My research interests are hymnology and liturgical music mostly in protestant areas in Central Germany, the North Sea coast, and Scandinavia during the 16th – 19th centuries as well as Old Germanic philology and the overall connections between religious belief, culture, and music.

Dr. Federico Lanzellotti

Dr. Federico Lanzellotti

Photo: Chiara Sparacino

“Because Night is Perfection”: Sacred and Devotional Musicking During the Night in Seventeenth-Century Secular Contexts

What did religious and devotional musicking at night look like in 17th century secular contexts?
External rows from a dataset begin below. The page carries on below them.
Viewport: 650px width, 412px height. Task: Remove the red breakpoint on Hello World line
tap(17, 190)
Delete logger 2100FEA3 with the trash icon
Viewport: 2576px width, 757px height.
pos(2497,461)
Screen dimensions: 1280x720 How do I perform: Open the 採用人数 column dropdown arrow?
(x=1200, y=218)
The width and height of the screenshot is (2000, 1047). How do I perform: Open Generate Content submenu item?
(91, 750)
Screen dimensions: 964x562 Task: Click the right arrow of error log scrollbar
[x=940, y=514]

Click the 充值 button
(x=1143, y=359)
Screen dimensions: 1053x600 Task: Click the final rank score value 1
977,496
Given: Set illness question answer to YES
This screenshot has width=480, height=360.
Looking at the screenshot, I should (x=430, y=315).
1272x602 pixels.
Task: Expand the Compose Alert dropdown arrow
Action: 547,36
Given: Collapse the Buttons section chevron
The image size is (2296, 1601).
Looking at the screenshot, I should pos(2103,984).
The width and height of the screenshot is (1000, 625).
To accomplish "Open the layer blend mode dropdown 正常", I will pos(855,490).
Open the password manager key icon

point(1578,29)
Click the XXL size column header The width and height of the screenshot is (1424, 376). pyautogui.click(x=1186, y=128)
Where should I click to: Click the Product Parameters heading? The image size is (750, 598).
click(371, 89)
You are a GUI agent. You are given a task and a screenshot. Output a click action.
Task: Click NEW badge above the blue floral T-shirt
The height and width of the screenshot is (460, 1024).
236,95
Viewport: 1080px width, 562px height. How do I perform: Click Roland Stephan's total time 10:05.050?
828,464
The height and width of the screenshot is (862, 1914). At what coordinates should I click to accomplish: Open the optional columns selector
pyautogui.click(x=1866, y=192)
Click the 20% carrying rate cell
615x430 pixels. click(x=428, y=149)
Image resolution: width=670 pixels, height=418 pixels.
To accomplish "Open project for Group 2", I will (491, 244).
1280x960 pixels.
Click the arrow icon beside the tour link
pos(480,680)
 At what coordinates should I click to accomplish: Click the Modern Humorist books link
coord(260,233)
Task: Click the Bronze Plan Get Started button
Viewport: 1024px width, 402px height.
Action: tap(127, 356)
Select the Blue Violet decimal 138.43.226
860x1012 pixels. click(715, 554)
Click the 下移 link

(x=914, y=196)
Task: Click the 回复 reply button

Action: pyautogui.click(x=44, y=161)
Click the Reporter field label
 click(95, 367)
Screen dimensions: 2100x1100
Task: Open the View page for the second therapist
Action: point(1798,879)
What repertoires, musical behaviours, topics, instruments and styles were associated with the sacred representation of the night in the age between the completion of the Council of Trent (1563) and the epilogue of the War of the Spanish Succession (1715)?

In order to address these questions, in my project I will focus on a series of emblematic case-studies and new paths of research employing interdisciplinary innovative and transversal methodological approaches to sources from the past. In light of the intricate political, economic, cultural and religious panorama that constitutes Modern Europe, the cities of Bologna, Modena and Vienna, strongly linked but highly different with regard to their political, socio-economic, artistic and cultural background, offer the ideal setting for a comprehensive multi-perspective study, which can be contextualised within the broader Italian and European panorama. The reconsideration of musical activity as marked and influenced by day and night, and an overall view of music as a complex cultural and sociological phenomenon will allow a multifaceted outlook on musicking in the seventeenth century.

 

CV

After receiving my PhD in Musicology (Bologna – Madrid, 2022) I was a research fellow at the University of Padua and a contract researcher at the Conservatory of Venice. I am editor of two volumes for the opera omnia of Giovanni Bononcini (Fondazione Arcadia – Milan) and Giuseppe Tartini (University of Padua – Bärenreiter) and I wrote a monograph on the life and works of Carlo Ambrogio Lonati (forthcoming). I combine my interest in philology and musical dramaturgy with my work as a harpsichordist and organist in concerts and recordings.

My main research interests are the 17th- and 18th-century serenata and Italian violin sonata as well as contemporary music, particularly the harpsichord works of György Ligeti and the musical theatre of Silvia Colasanti. I usually collaborate with various national and international cultural institutions and associations that promote music, including the Fondazione Ugo e Olga Levi of Venice and the International Baroque Festival “Grandezze e Meraviglie” of Modena.